On Monday, I did things I don’t normally do…I networked. I talked to writers and fans. But more importantly, I exchanged business cards with them. [Out of the 1000 cards I’ve had for the last 7 years, I’m finally giving them out.] Yes, this is stepping out of my element, especially since I gave my card out to fans…I don’t normally do that.
This season, I’m even assisting people who are writing books and doing research on X subject matters. Not too many people can enter into Devils territory, so if they need to get information from that stronghold, then I’m happy to assist because that’s what good people do when a friend sends someone who needs help their way.
I decided to make my Twitter public again during the season, because my goal this season is to reach 10,000 followers…and I’m not going to buy dead accounts just to reach that number like some people do. I want to gain that following based on my own merit. That means I need to focus on creating qualitative content.
There are a lot of avenues to covering hockey that I’ve seen crop up. There are the game to game analysis. There are the TMZs. There are the ‘new media’ way of doing things. There are the traditional ways of doing things. Then there are the ‘respectful’ way of doing things…as in the content you produce gains the respect of others.
I know which avenue I’m choosing this season.
By January, I’ll be giving this site a face lift of its own…something that has been well overdue and 7 years in the making. There was a time when Devils players used to tell me they only read my blog. They never read Inside Hockey unless I directed them to the story from the blog. What does that all mean? I’ll be cross-promoting like I used to do.
One of my former editors used to tell me that he was amazed at my ability to promote my work. They saw the numbers come in and were constantly trying to mimic what I was doing, but were unable to amass those same numbers.
The trick wasn’t in promoting myself, it was because I did not limit my readership to just one or two teams like most writers do. I talked about a lot of different things in hockey. I made friends with other team reporters. An interesting article, especially one that concerns their team while visiting in NYC, helps bring a variety of hockey fans to your content when they spread the word. Most hockey fans read a variety of hockey articles across the board, especially if they need to stay abreast on hockey matters around the NHL.
Don’t just talk about your team. Talk about all of the teams as a whole. My biggest fan base are Devils fans.
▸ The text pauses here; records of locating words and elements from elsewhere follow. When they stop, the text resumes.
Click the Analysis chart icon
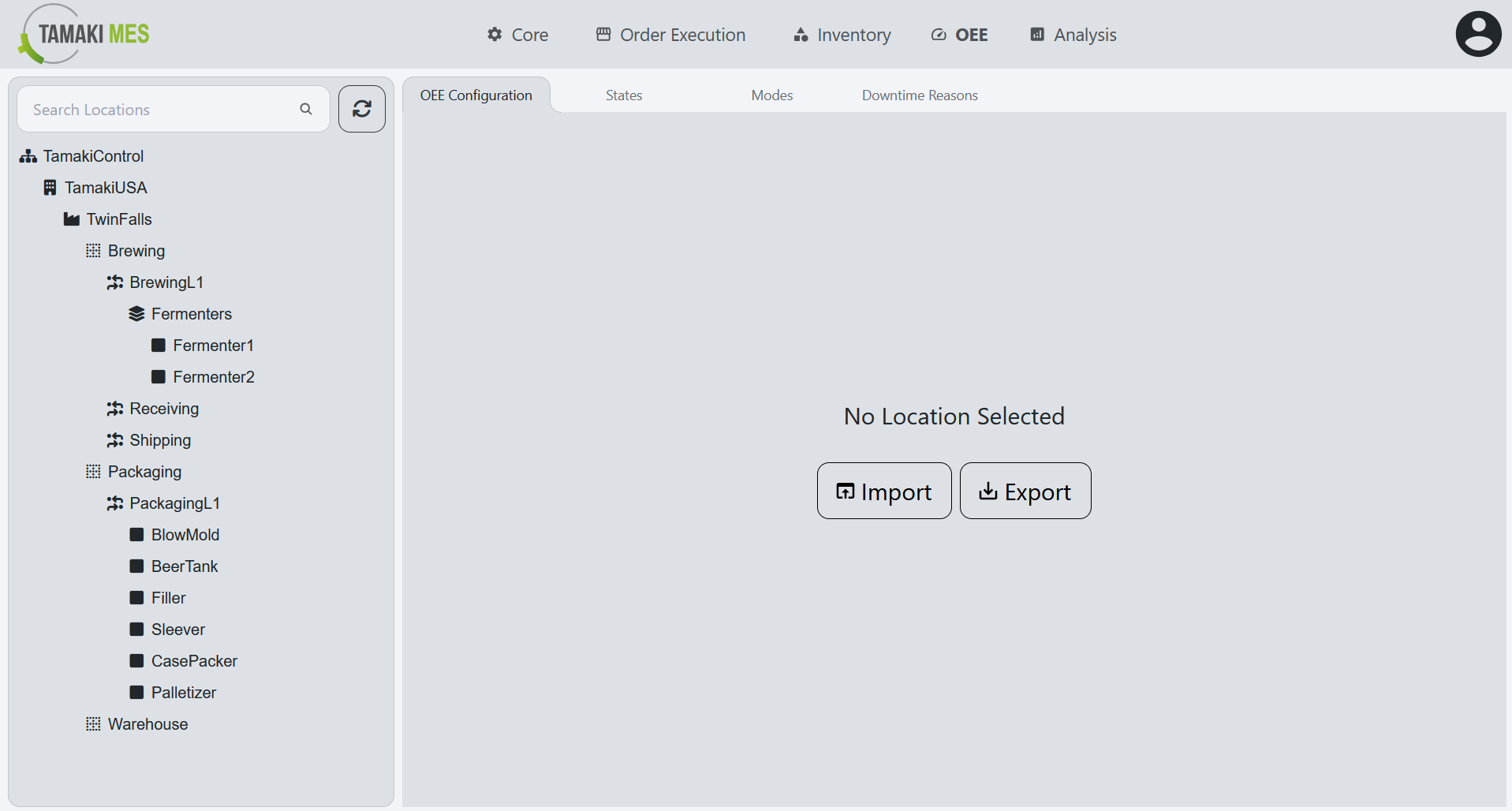This screenshot has width=1512, height=811. tap(1036, 34)
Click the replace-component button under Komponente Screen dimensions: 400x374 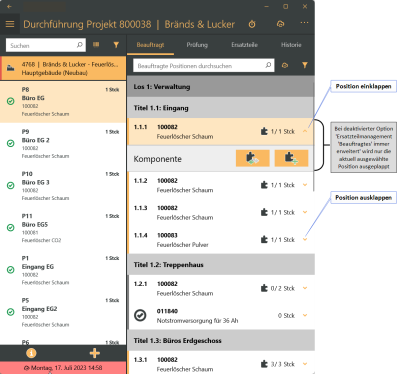point(253,158)
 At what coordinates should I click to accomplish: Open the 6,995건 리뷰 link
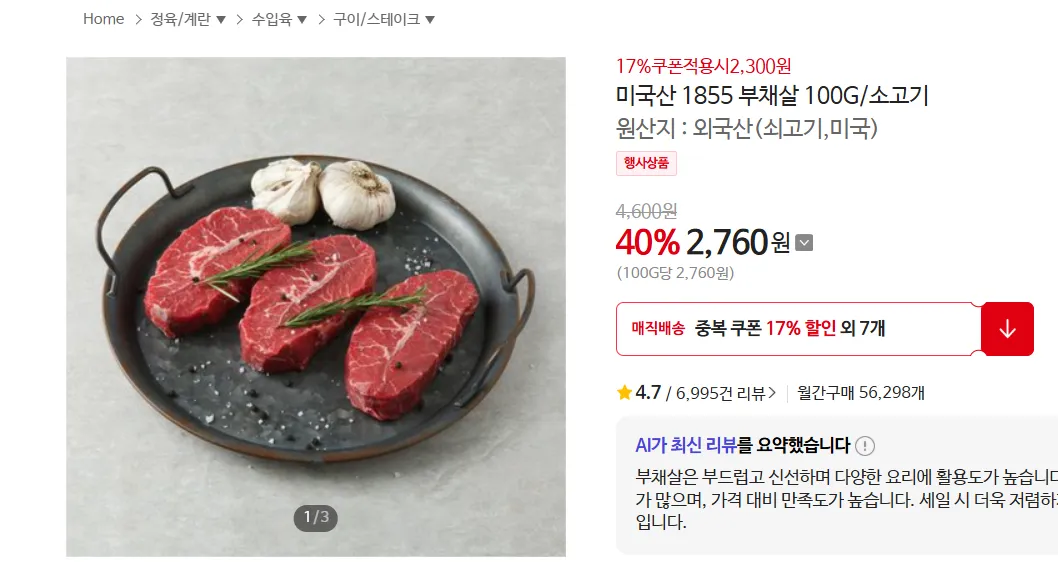tap(726, 393)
Second? Nashville Predators fans. Third? Rangers fans. Dallas Stars fans are steadily growing, too.
That latter part has a lot to do with going out to Dallas while Jaromir Jagr was playing there. Now that he’s with New Jersey, a lot of those Dallas fans have followed.
As you flip through the content here, you’ll see I cover it all. I don’t limit myself to just the Devils. There are a broad range of topics to cover under hockey, and I like to cover the topics that interest me.
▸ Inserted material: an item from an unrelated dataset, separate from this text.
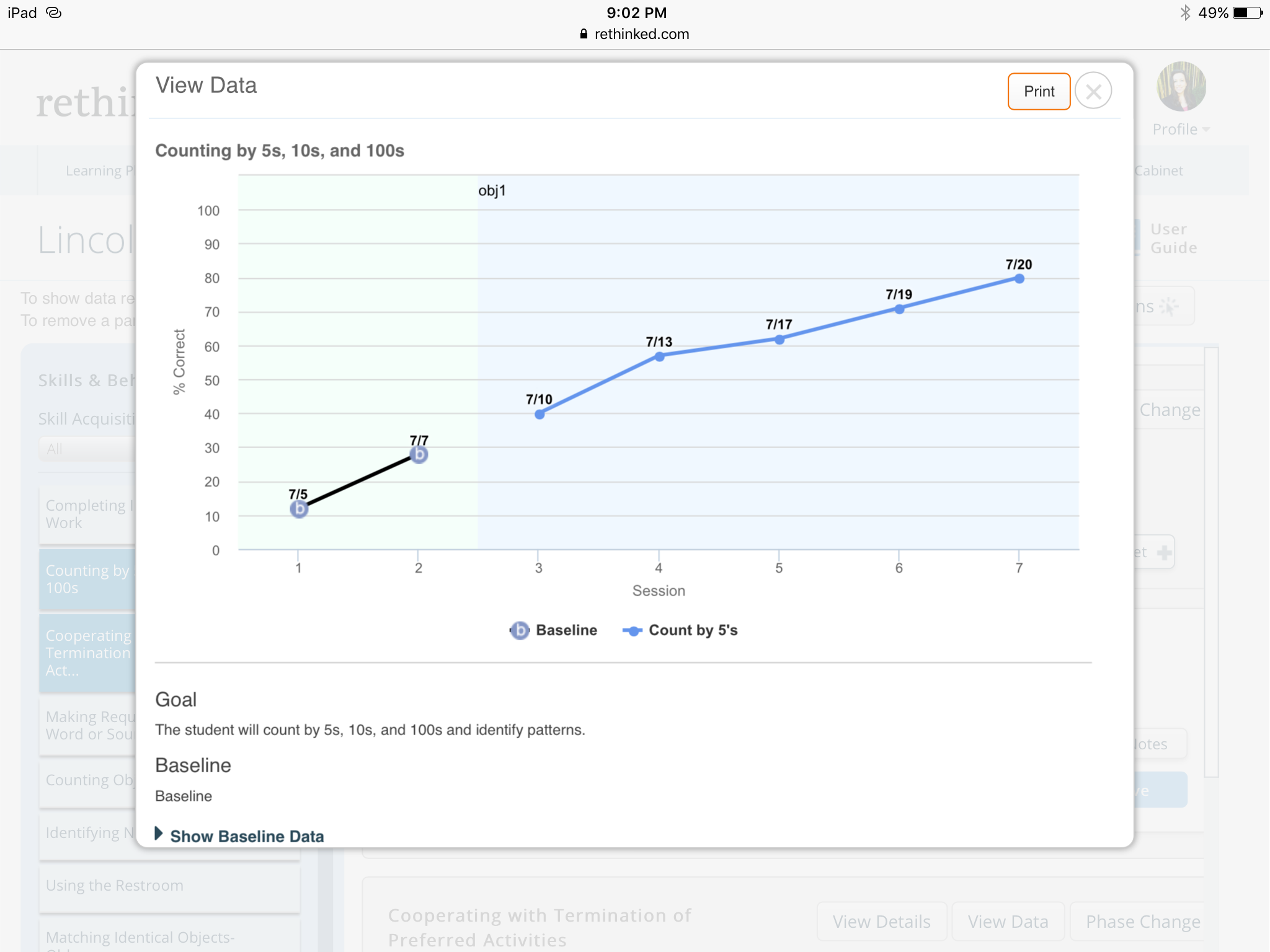
Task: Toggle the Count by 5's series in the legend
Action: point(680,630)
Another thing I do outside of the internet is mentor up and coming hockey writers. Some have gone on to work for the NHL. Others have gone on to become editors in chief of their own successful hockey sites.
So with all that being said…this season will feature different and new content. The best of the old will return. Trivia will also return with fun prizes. And fans…you’ll be able to contribute more in your own ways. You’ll find out about that soon.